Für uns als Flächen- und Pendlerland steht viel auf dem Spiel: Steigende Trassenpreise bedeuten steigende Kosten für den Schienenpersonennahverkehr (SPNV), für den die Bundesländer zuständig sind. Bis zu 25 % mehr Trassengebühren bedeutet das EuGH-Urteil in der Konsequenz.
Ohne Gegenmaßnahmen drohen Angebotskürzungen, ausgedünnte Takte und höhere Belastungen für Pendlerinnen und Pendler. Das können und dürfen wir nicht akzeptieren.

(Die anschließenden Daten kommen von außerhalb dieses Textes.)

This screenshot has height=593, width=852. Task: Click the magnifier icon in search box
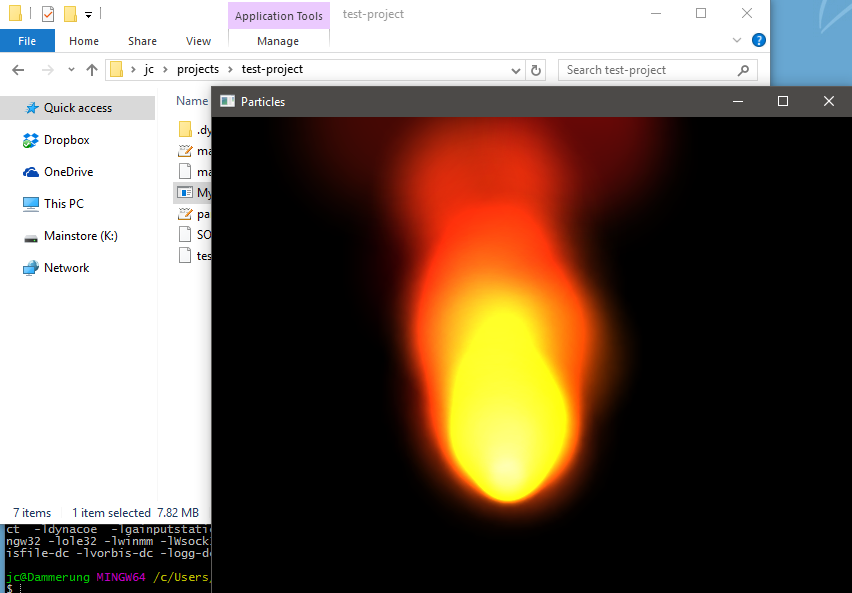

Jetzt ist der Bund gefordert: Wir brauchen kurzfristig eine verlässliche Kompensation der Mehrkosten und mittelfristig eine grundlegende Reform des Trassenpreissystems.
Mein klarer Auftrag:
👉 Stabilität für den SPNV sichern
👉 Planungssicherheit für die Länder schaffen
👉 Ein faires, EU-konformes Trassenpreissystem entwickeln
Die Schiene ist das Rückgrat der Mobilitätswende. Ein Urteil des EuGH darf jetzt nicht auf dem Rücken der Pendlerinnen und Pendler ausgetragen werden!